Figure 5. Spatial and motion feature encoding by variants of Gabor filter-based models.
(A) The general architecture is a linear-nonlinear-Poisson (LNP) cascade neuron model. Neurons were simulated by various 2D and 3D Gabor-like linear kernels, with or without an untuned subtractive normalization.
(B) From the base LNP model, variations were derived, organized into three classes: 2D Gabor-based, 3D Gabor-based without normalization, and 3D Gabor-based with normalization. Both linear and energy responses (akin to simple cells and complex cells) were computed from combinations of 2D Gabor filters. Linear, energy and motion responses (akin to simple cells, complex cells, and speed cells) were computed from 3D Gabor filters.
(C) These three classes of models varied in how much their activity was modulated by global, form, and motion features in naturalistic videos. The neuron models are plotted by their modulation in feature spaces. The location of a neuron model was defined by the modulation power (same as Figure 4).
We determined the feature extraction properties of the models by simulating responses to the texture and RDK stimuli and characterizing them (Figure S6). Neuron models varied in the encoding power of different types of stimuli or visual features. We noted that 2D Gabor models exhibited specific tuning to the texture family while remaining tolerant to motion directions, especially the cross-orientation and linear cross-position models (Figure S6A), which are the best models for texture family encoding. On the other hand, 3D Gabor models with normalization performed the best in encoding the motion direction in RDK stimuli (Figure S6B).
In response to the naturalistic videos, 2D Gabor models, especially linear cross-position and linear cross-orientation models, exhibited better sensitivity to the contrast, edge density, and the DOG entropy, while the 3D Gabor models with untuned normalization exhibited better sensitivity to the OF entropy (Figure 5C). These simulation results confirmed the apparent trade-off in representation fidelity for spatial features and motion features, with 2D Gabor kernels performing better on the former, and 3D Gabor kernels with or without normalization, on the latter.

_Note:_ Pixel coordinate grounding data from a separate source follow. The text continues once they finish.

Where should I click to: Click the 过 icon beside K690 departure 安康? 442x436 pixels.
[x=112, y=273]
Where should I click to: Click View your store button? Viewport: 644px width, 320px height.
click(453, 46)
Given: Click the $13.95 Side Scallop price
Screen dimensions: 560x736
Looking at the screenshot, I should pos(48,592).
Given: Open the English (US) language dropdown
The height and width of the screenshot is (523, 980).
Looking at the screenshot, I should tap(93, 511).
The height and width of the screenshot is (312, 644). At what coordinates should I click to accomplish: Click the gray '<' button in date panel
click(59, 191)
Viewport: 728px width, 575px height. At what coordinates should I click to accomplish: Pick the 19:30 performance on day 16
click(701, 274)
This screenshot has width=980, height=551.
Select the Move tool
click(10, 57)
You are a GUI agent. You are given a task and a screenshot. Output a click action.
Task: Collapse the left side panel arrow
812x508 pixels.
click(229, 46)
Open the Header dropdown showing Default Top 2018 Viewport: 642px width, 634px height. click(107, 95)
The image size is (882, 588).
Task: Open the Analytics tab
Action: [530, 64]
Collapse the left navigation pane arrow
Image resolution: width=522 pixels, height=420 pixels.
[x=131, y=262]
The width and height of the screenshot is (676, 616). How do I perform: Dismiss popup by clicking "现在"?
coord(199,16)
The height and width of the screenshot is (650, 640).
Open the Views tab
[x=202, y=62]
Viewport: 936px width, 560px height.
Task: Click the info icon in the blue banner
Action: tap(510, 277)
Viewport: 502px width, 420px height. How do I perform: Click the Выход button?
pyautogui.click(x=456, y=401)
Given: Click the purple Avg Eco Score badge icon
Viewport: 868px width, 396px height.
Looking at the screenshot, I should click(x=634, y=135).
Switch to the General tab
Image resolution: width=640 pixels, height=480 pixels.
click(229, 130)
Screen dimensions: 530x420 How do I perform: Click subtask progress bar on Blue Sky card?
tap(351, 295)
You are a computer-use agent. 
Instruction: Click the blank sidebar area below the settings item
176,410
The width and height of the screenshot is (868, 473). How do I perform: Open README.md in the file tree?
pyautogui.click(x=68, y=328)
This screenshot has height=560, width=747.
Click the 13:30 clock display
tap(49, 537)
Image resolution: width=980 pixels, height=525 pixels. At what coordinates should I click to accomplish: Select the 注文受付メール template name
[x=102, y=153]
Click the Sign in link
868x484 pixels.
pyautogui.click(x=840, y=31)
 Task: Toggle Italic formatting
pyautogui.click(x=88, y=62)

Gabor models reproduced specific feature representations of mouse visual cortex
Next, we determined the best Gabor model for neurons recorded in vivo to the naturalistic video stimuli. We fit individual neuronal responses with the Gabor-based models. One best model among the whole set, the “preferred” model, was selected for individual neurons. Preferred models captured the greatest amount of PSTH variance of the in vivo neuronal responses (Figure 6A). In general, the preferred models explained 40 ± 17 % (mean ± SD) of the variance of the PSTH (no difference between visual areas, one-way ANOVA p = 0.06).
Figure 6. HVA-specific enrichment of Gabor model types.
(A) Data from example neurons are shown in raster plots (top) and PSTHs (bottom), along with the best fits (as PSTHs) from each of the three model classes: 2D Gabor, 3D Gabor, and 3D Gabor with normalization. The numbers near the model PSTHs indicate the variance explained by the best models for that example neuron. One best model was selected for each neuron for the analysis in the following panels.
(B) For each Gabor model type and HVA, we computed how often that model was preferred for that HVA. Then, for each HVA, we normalized the model type fractions by the frequency for model types in V1.
(C) The modulation power (left) and the modulation coefficients (right) of the average responses of enriched model classes for HVAs (N = 50 with permutation; classes with stars in B).
(B, C) p-values from one-way ANOVAs to test the statistical difference among the three HVA areas.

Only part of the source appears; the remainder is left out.